%%

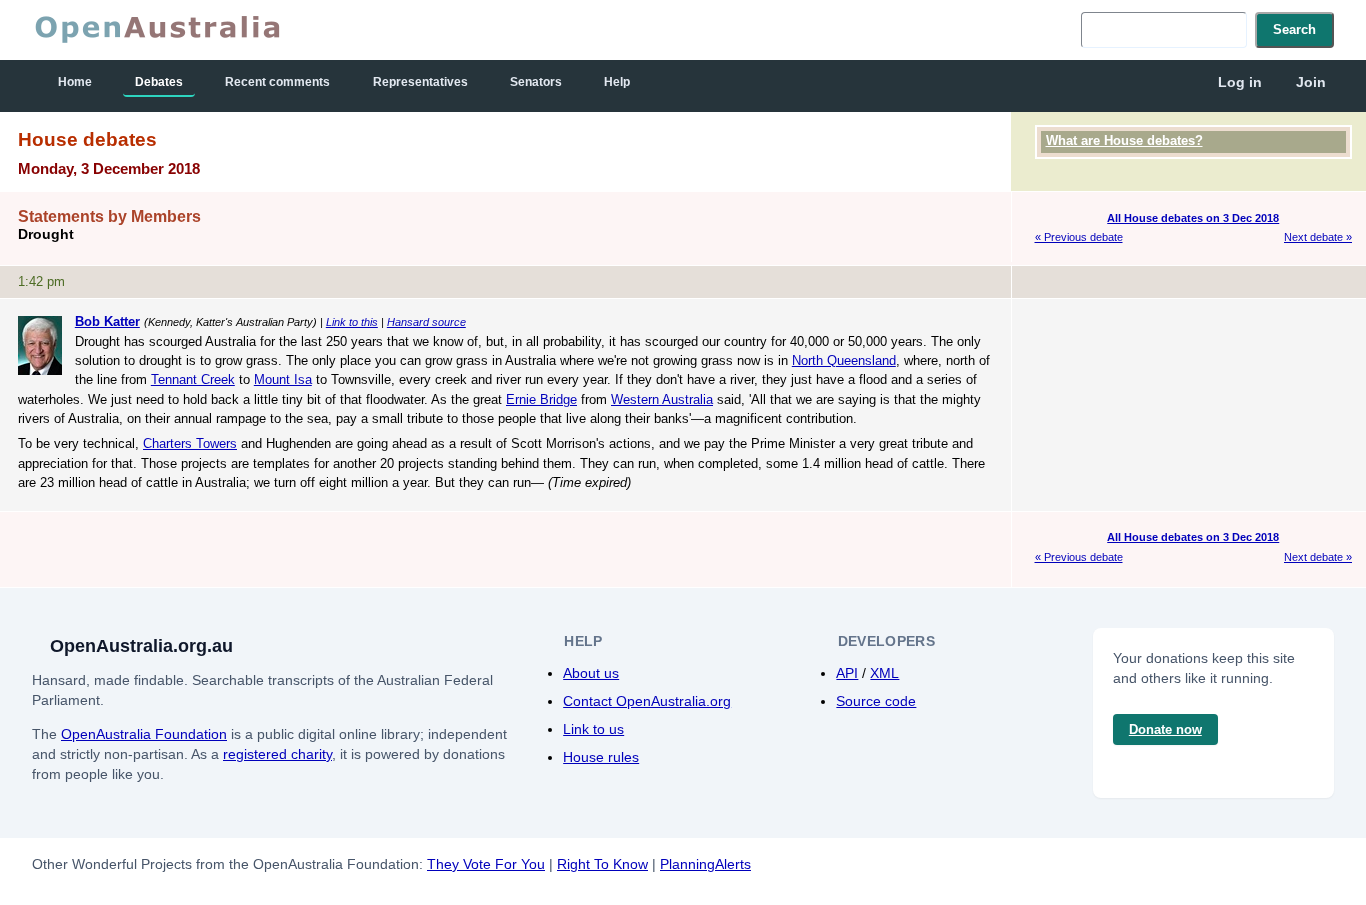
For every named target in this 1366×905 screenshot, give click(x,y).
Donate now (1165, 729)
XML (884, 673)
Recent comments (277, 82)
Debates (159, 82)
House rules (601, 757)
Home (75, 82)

%%

**Task objective:** Exclude the pictures and transcribe all of the entries exactly.

**Solution to the problem:**
For every named target in this 1366×905 screenshot, give click(x,y).
Donate now (1165, 729)
XML (884, 673)
Recent comments (277, 82)
Debates (159, 82)
House rules (601, 757)
Home (75, 82)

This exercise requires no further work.